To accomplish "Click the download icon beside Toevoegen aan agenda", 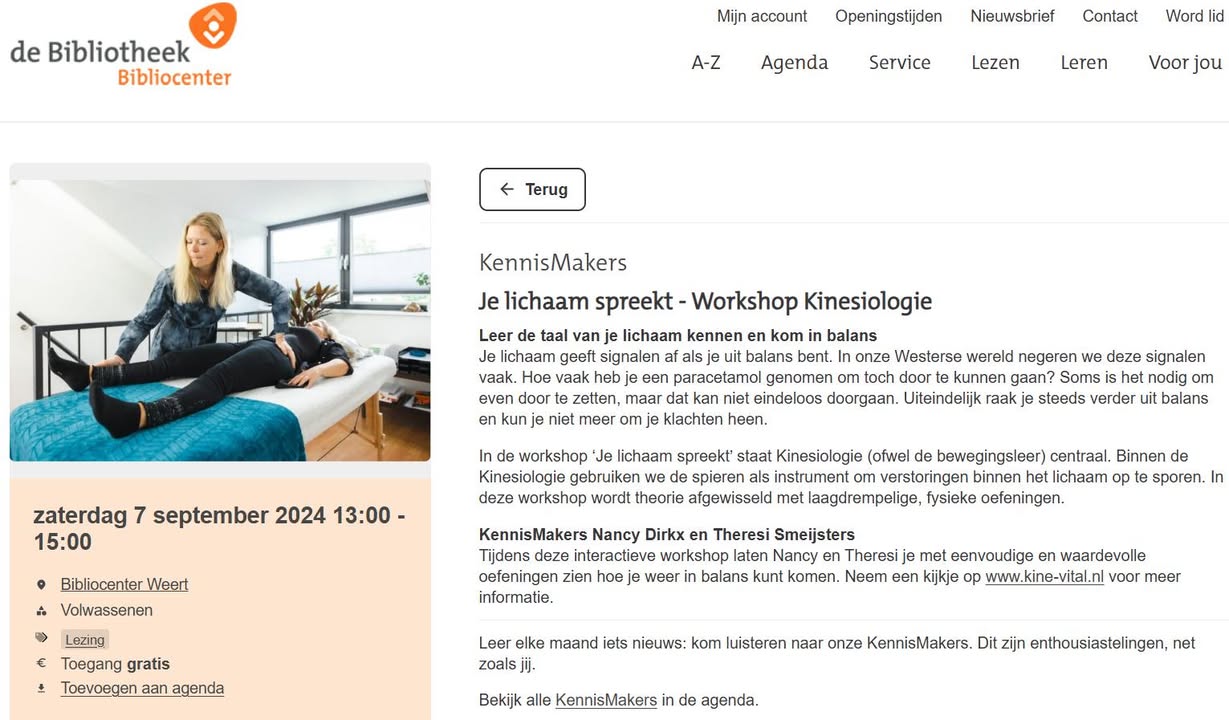I will (41, 689).
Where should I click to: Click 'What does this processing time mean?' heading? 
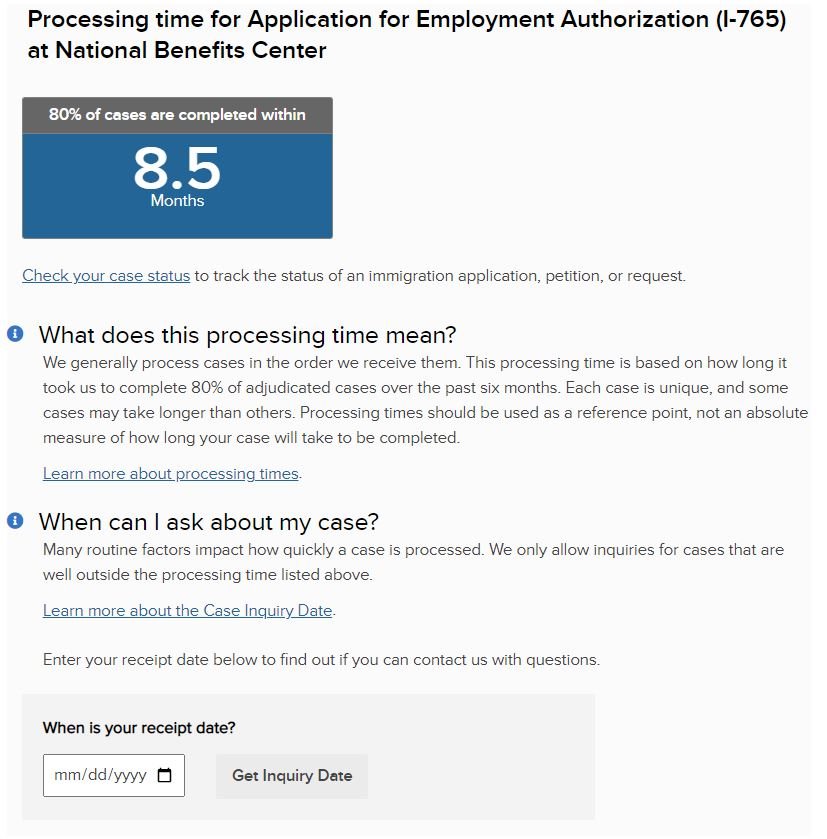coord(247,335)
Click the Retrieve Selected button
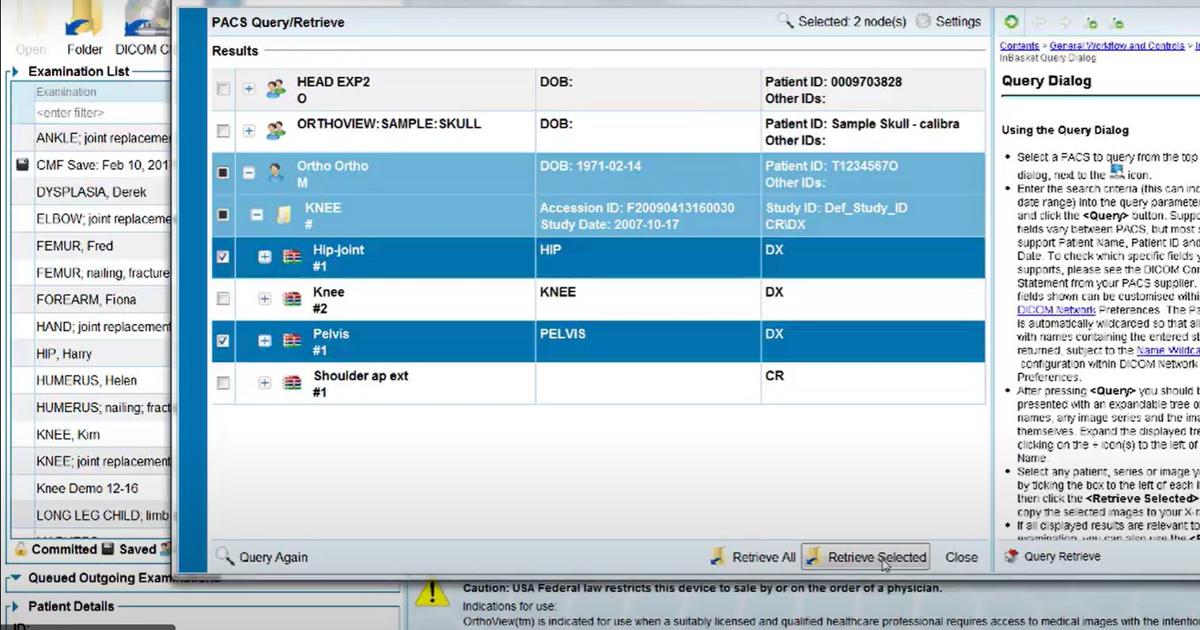The width and height of the screenshot is (1200, 630). click(867, 557)
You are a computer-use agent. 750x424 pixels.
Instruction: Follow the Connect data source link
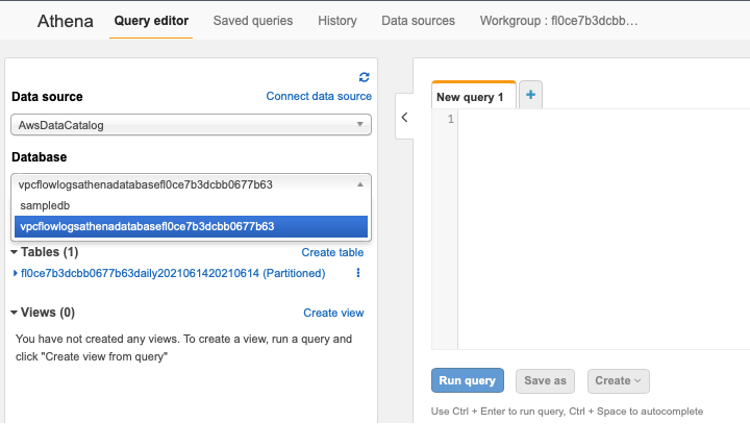click(319, 96)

Problem statement:
Can you copy the records word for word, everything from the line containing "Click the Retrieve Selected button" down to the end of the records, but leave out the pictures?

Output:
Click the Retrieve Selected button
The width and height of the screenshot is (1200, 630). click(867, 557)
You are a computer-use agent. 750x424 pixels.
Instruction: Follow the Connect data source link
click(319, 96)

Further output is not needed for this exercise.